'''

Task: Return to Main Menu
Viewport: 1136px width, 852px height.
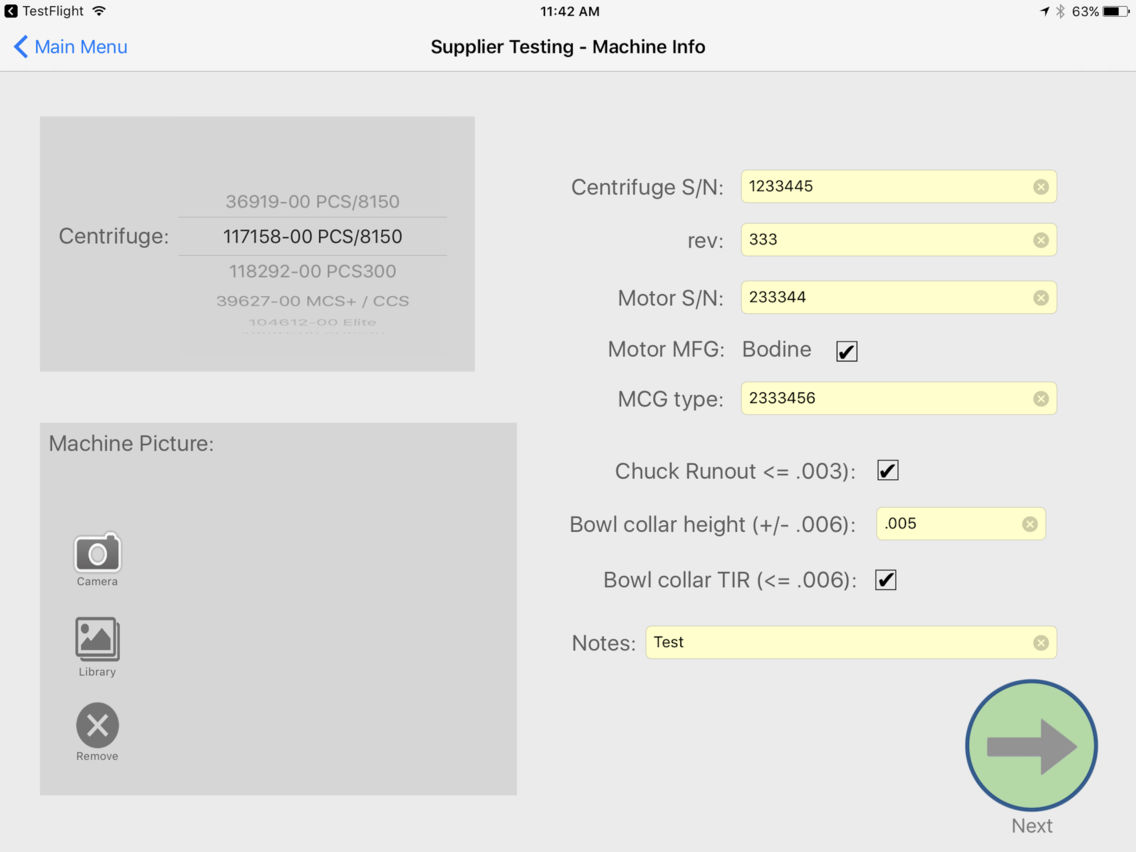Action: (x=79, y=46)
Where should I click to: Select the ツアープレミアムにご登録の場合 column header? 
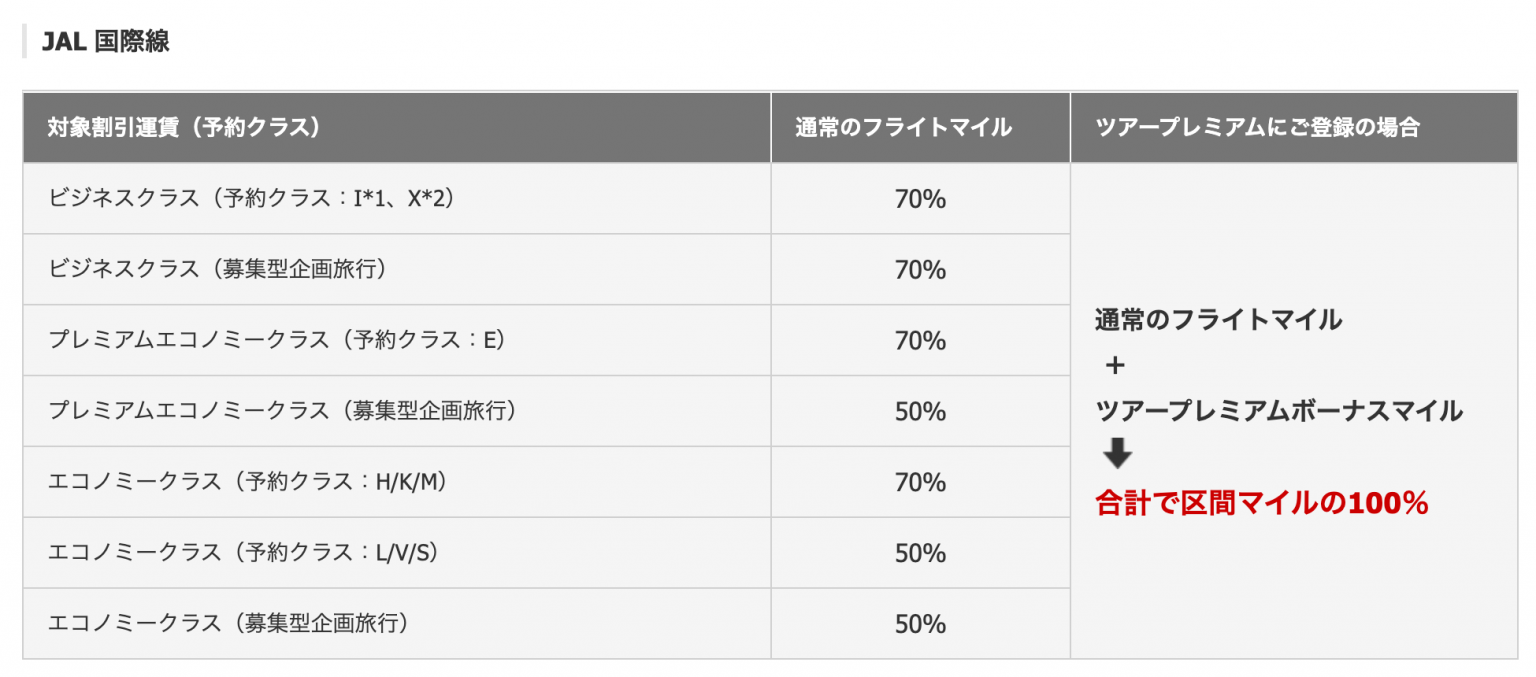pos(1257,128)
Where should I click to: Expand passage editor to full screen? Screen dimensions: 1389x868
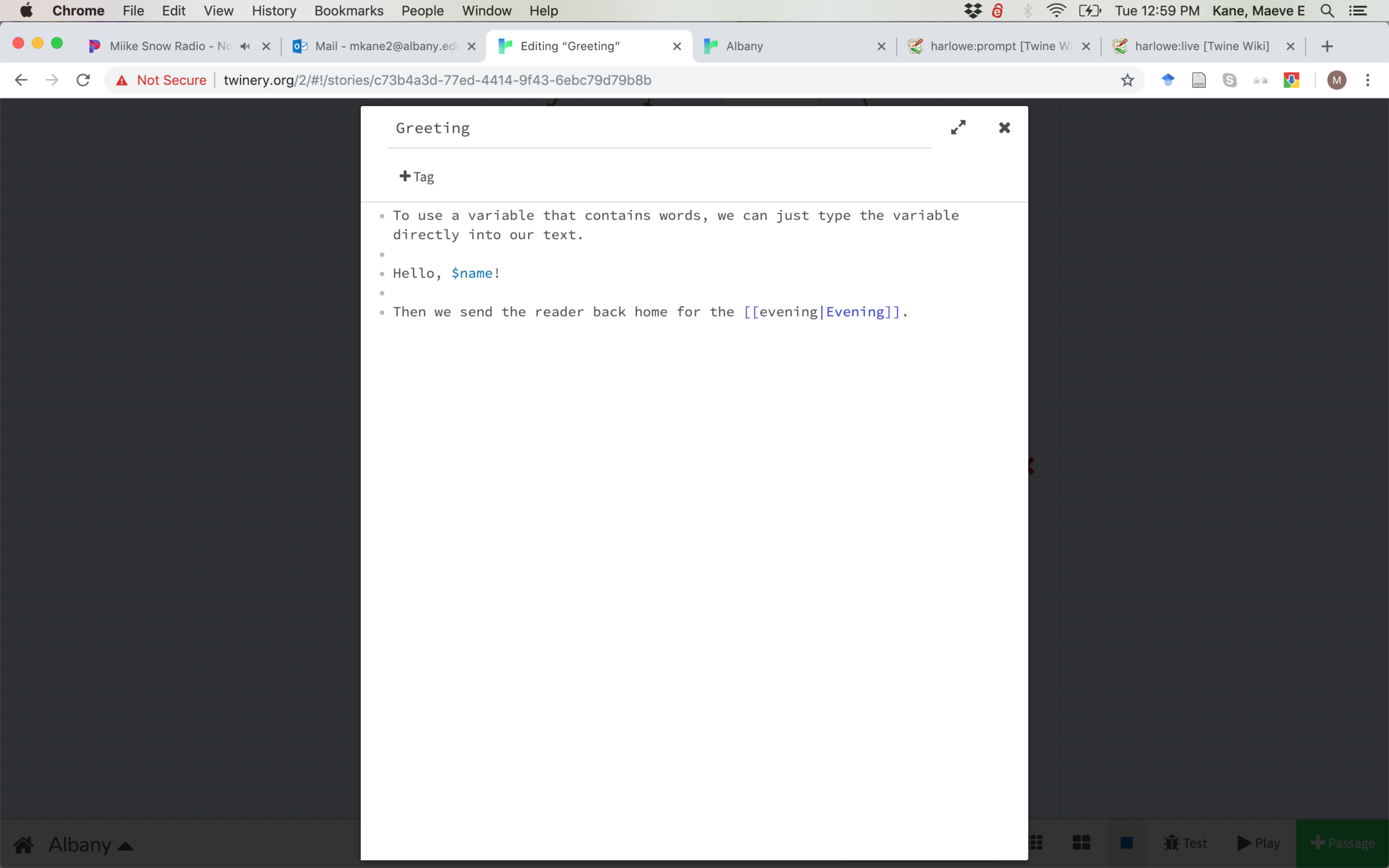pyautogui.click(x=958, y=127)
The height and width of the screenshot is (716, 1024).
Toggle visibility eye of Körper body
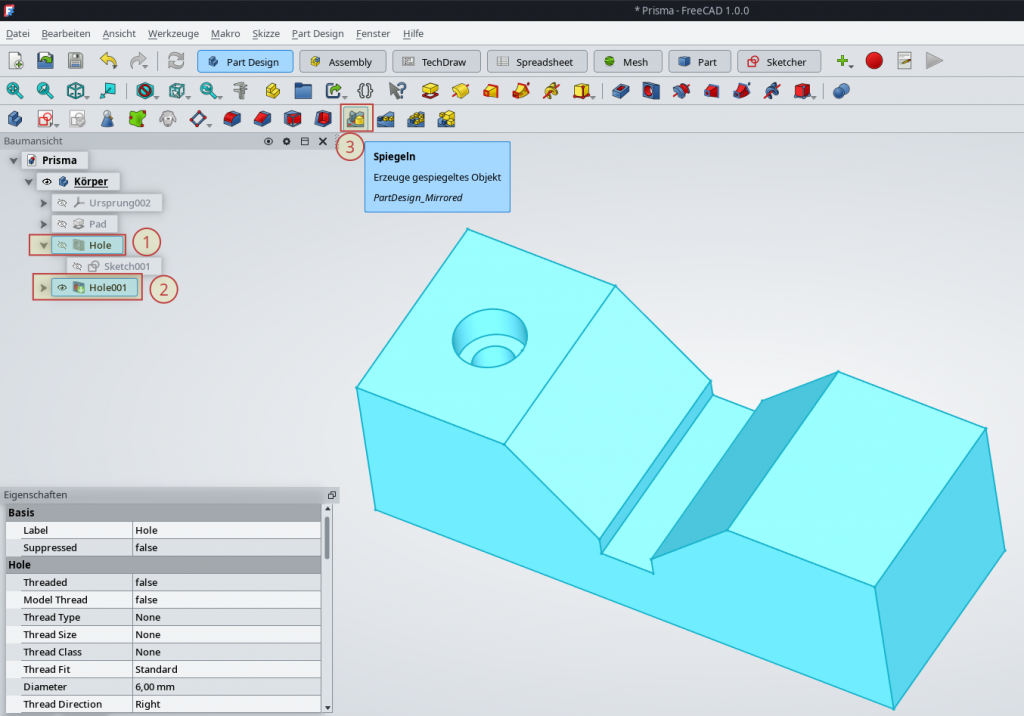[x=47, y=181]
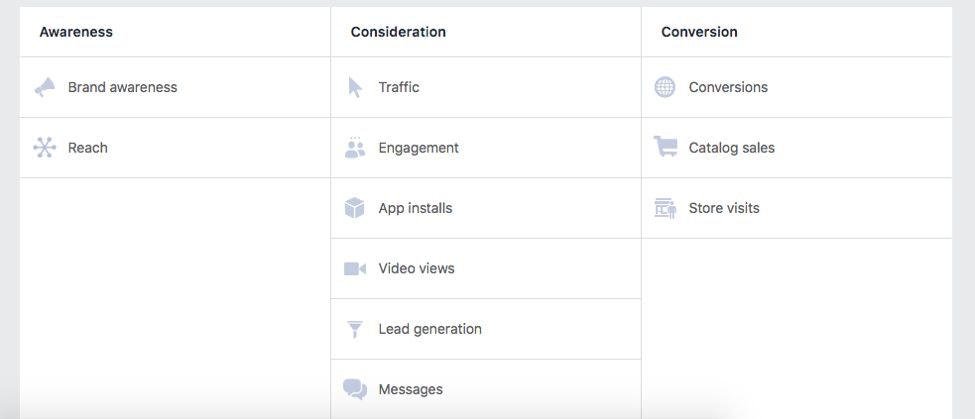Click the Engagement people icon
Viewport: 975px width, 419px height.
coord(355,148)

'''

AIM:
Swap "passage editor" for "text editor" in the records from the line with "Where should I click to: Expand" through the end of the records, and give those lines again with nothing else changed. Leave the pictures out of your answer.

SOLUTION TO THE EXERCISE:
Where should I click to: Expand text editor to full screen? Screen dimensions: 1389x868
pyautogui.click(x=958, y=127)
The height and width of the screenshot is (716, 1024).
Toggle visibility eye of Körper body
[x=47, y=181]
Click the Engagement people icon
Viewport: 975px width, 419px height.
coord(355,148)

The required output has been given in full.